Unter anderem gibt es via Facebook eine Verbindung zu einem marrokanischstämmigen Prediger in Frankfurt, der sich Sheikh Abdellatif nennt. Erst letzte Woche fand bei dem 39-Jährigen eine Durchsuchung statt. Die Behörden vermuteten, dass er seine Anhänger zur Teilnahme am bewaffneten Kampf aufgestachelt habe. Der Mann wurde nicht festgenommen, die Auswertung der mitgenommenen Rechner und anderer Materialien dauert noch an. "Sie werden nur Zeichentrickfilme finden", erklärt der Prediger in einer aktuellen Videostellungnahme, er habe nie zum Dschihad aufgerufen. Er zeigte sich empört darüber, dass hinter seinem Rücken über ihn geredet werde. "In Europa hassen sie uns, weil wir Muslime sind", ergänzte er: Wer den Behörden erzähle, ein Prediger hätte über den Dschihad gesprochen, der würde "Tausende Euro" kassieren.

Verbindungen zur radikalen Szene

Sheikh Abdellatif ist Teil des Netzwerks "Dawaffm", das unter anderem eine Website betreibt und dort Vorträge über ein angeblich islamkonformes Leben anbietet.
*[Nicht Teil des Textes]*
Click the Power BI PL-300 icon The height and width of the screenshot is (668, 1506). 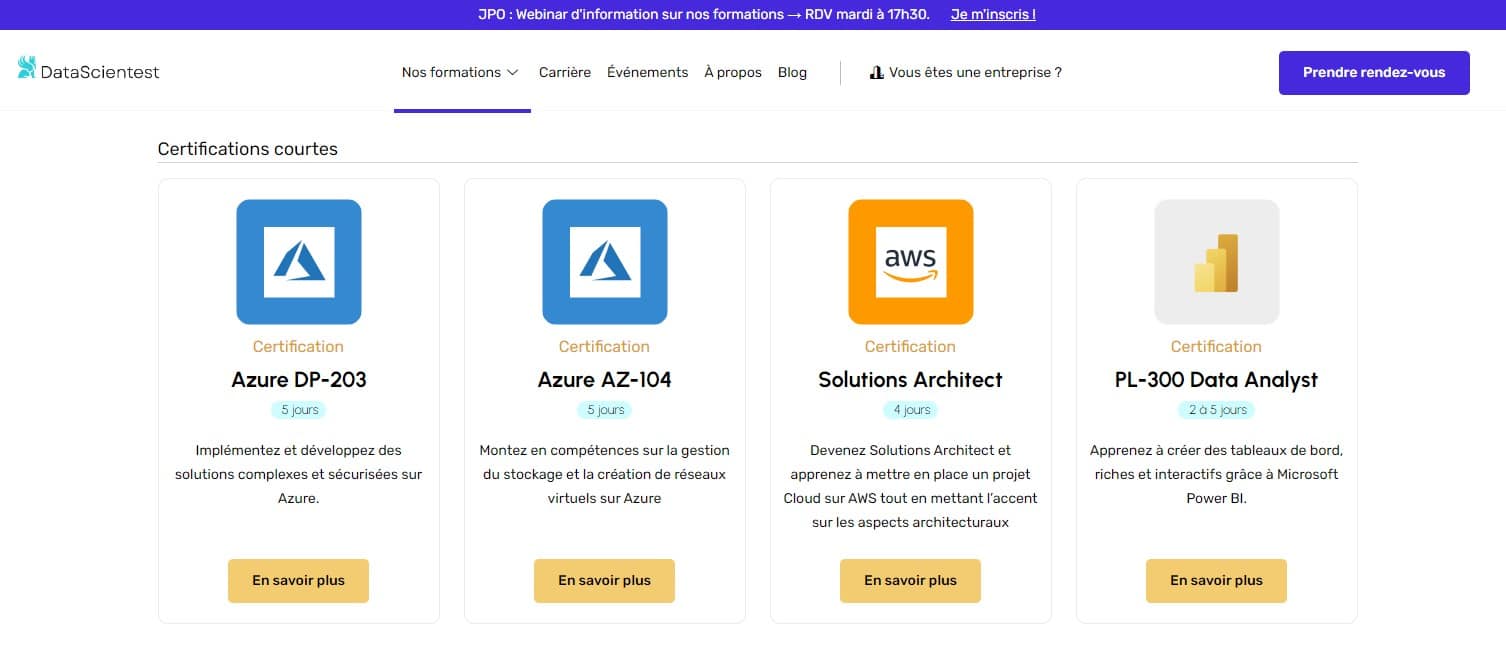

Das Material ist deutlich salafistisch geprägt. Offene Aufrufe zur Gewalt finden sich zwar nicht. Dafür aber zum Beispiel ein Vortrag von Sheikh Abdellatif, in dem dieser davor warnt, dass Gebete von Frauen, die ihren Männern nicht gehorchen, bei Gott kein Gehör finden.

Als Behörden am Mittwochabend auf die Facebook-Seite des Verdächtigen stießen, erkannten sie darin einen zentralen Beleg dafür, dass die Bluttat vom Airport einen islamistischen Hintergrund hat.
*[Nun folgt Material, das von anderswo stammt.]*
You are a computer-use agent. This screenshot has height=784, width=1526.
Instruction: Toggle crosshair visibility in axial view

Zugleich entdeckten die Analysten eine Auffälligkeit: Allein in den zwei Wochen vor der Tat hatte er 140 neue Freunde registriert, darunter viele bekannte Islamisten. Die Ermittler vermuten, dass dieser Aktivismus im Zusammenhang mit der Tat stehen könnte. Womöglich, so eine Hypothese, hat sich Arid U. erst kurz vor der Tat im Turbotempo radikalisiert und geriet sehr schnell in eine radikale Szene, die ihn zu einem Angriff anspornte. Deswegen versuchen die Techniker, die gesamte Kommunikation der letzten Wochen zu sichern und auszuwerten. Am Donnerstagvormittag war die Seite nicht mehr erreichbar.

Unklare Verbindungen im echten Leben

Weniger gut weiß man bisher über die Verbindungen des 21-Jährigen im echten Leben Bescheid. Wie beschaffte er sich die mutmaßlichen zwei Waffen? Gibt es Hintermänner, die ihm die Tat vorschlugen - oder halfen, sie zu planen? Was war der Auslöser für die Tat? Gab es Mitwisser? Und lässt sich der Verdacht, er habe eigentlich nach Afghanistan reisen wollen, erhärten? Bisher scheint Arid U. nur sich selbst zu belasten. Diesen Fragen gehen die Ermittler nun mit Hochdruck nach. Auch das amerikanische FBI ist eingeschaltet.

Die Eltern des Täters konnten nach Informationen von SPIEGEL ONLINE bisher wenig beitragen. Am Mittwoch sagten sie bei der Polizei aus, sie könnten sich die Attacke ihres Sohns nicht erklären. Zwar sei Arid ein gläubiger Muslim gewesen, Kontakte ins radikale Milieu aber habe er nicht gehabt. Die Eltern erfuhren erst von der Polizei von der Tat.

Sie hatten sich lediglich gewundert, dass ihr Sohn nicht wie gewohnt von seiner Arbeit am Flughafen zurückgekehrt war.